■ Data extracts
◇ ◇ ◇ ◇ ◇
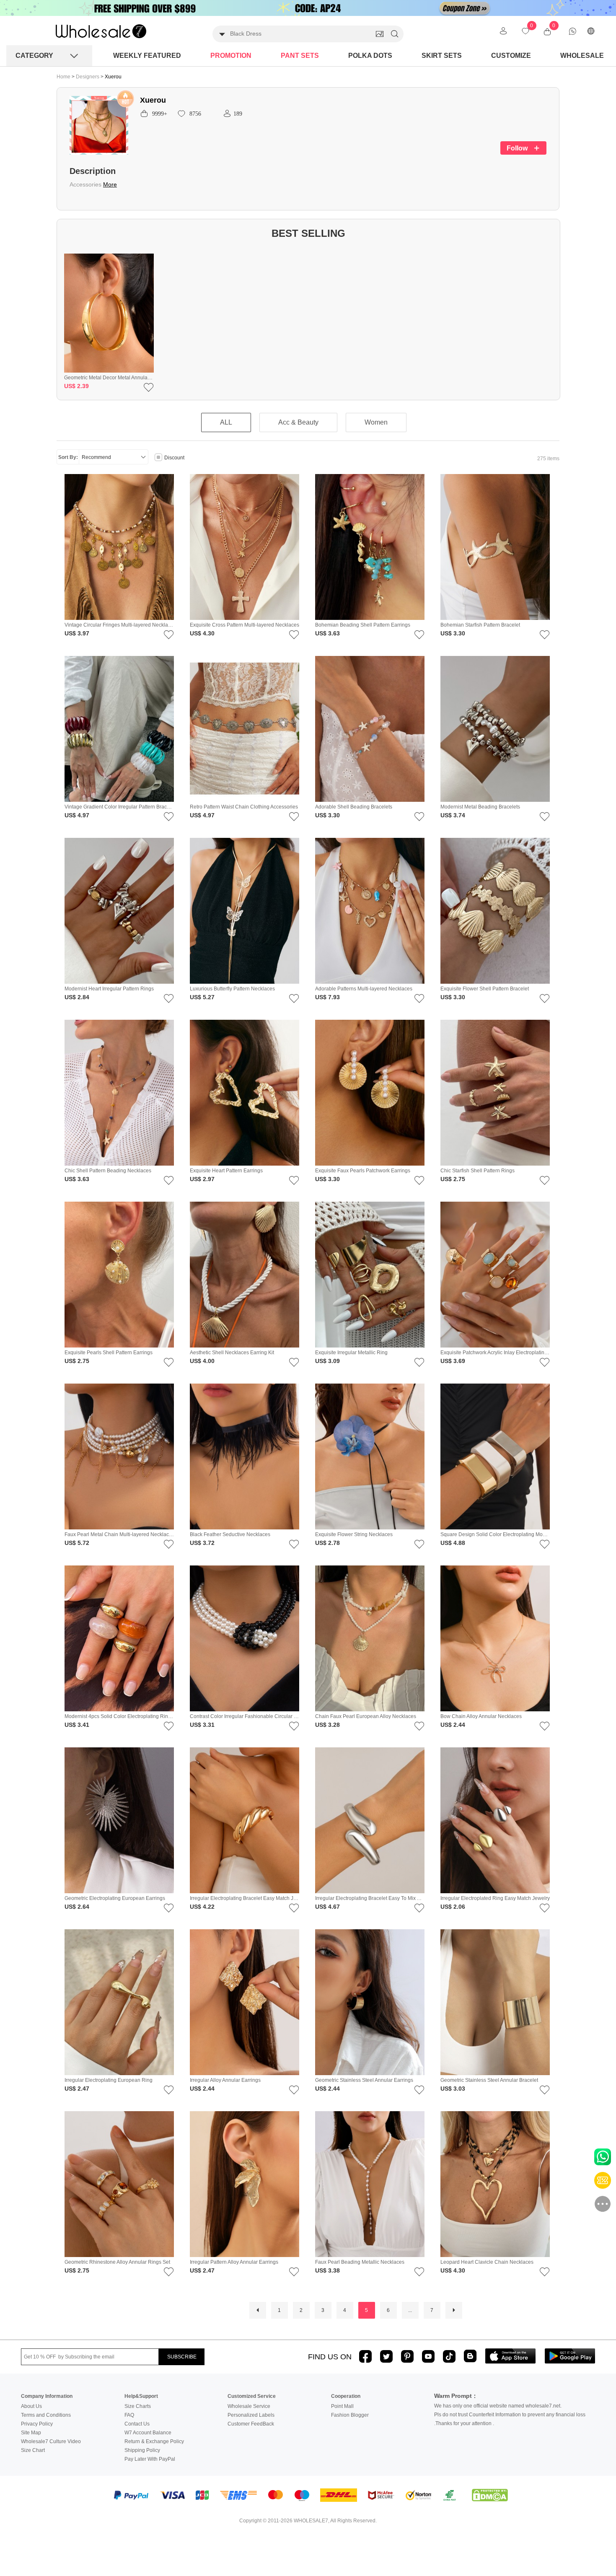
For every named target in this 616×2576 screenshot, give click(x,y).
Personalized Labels (251, 2415)
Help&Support (141, 2396)
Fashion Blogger (350, 2415)
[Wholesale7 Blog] (470, 2355)
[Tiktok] (449, 2356)
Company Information (46, 2396)
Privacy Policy (37, 2424)
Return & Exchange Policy (154, 2441)
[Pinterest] (407, 2356)
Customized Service (252, 2396)
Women (376, 422)
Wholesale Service (249, 2406)
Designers (88, 77)
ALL (226, 422)
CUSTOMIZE (511, 55)
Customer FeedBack (251, 2424)
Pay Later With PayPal (149, 2459)
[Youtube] (428, 2356)
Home (63, 77)
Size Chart (33, 2450)
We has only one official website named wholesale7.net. (498, 2406)
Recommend (96, 457)
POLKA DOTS (370, 55)
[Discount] (158, 458)
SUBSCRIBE (182, 2357)
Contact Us (137, 2424)
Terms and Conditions (46, 2415)
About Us (31, 2406)
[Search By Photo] (380, 34)
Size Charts (137, 2406)
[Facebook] (365, 2356)
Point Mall (342, 2406)
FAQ (129, 2415)
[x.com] (386, 2356)
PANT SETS (300, 55)
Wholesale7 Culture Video (51, 2441)
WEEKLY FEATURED (147, 55)
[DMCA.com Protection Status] (490, 2495)
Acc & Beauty (298, 422)
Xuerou (113, 77)
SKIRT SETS (442, 55)
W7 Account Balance (147, 2433)
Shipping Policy (142, 2450)
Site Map (31, 2433)
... (410, 2310)
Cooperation (345, 2396)
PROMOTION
◇ ◇ ◇ ◇ ◇
Once the pictures are set aside, write out each record exactly.

■ Answer below
For every named target in this 616×2576 screenshot, give click(x,y).
Personalized Labels (251, 2415)
Help&Support (141, 2396)
Fashion Blogger (350, 2415)
[Wholesale7 Blog] (470, 2355)
[Tiktok] (449, 2356)
Company Information (46, 2396)
Privacy Policy (37, 2424)
Return & Exchange Policy (154, 2441)
[Pinterest] (407, 2356)
Customized Service (252, 2396)
Women (376, 422)
Wholesale Service (249, 2406)
Designers (88, 77)
ALL (226, 422)
CUSTOMIZE (511, 55)
Customer FeedBack (251, 2424)
Pay Later With PayPal (149, 2459)
[Youtube] (428, 2356)
Home (63, 77)
Size Chart (33, 2450)
We has only one official website named wholesale7.net. (498, 2406)
Recommend (96, 457)
POLKA DOTS (370, 55)
[Discount] (158, 458)
SUBSCRIBE (182, 2357)
Contact Us (137, 2424)
Terms and Conditions (46, 2415)
About Us (31, 2406)
[Search By Photo] (380, 34)
Size Charts (137, 2406)
[Facebook] (365, 2356)
Point Mall (342, 2406)
FAQ (129, 2415)
[x.com] (386, 2356)
PANT SETS (300, 55)
Wholesale7 Culture Video (51, 2441)
WEEKLY FEATURED (147, 55)
[DMCA.com Protection Status] (490, 2495)
Acc & Beauty (298, 422)
Xuerou (113, 77)
SKIRT SETS (442, 55)
W7 Account Balance (147, 2433)
Shipping Policy (142, 2450)
Site Map (31, 2433)
... (410, 2310)
Cooperation (345, 2396)
PROMOTION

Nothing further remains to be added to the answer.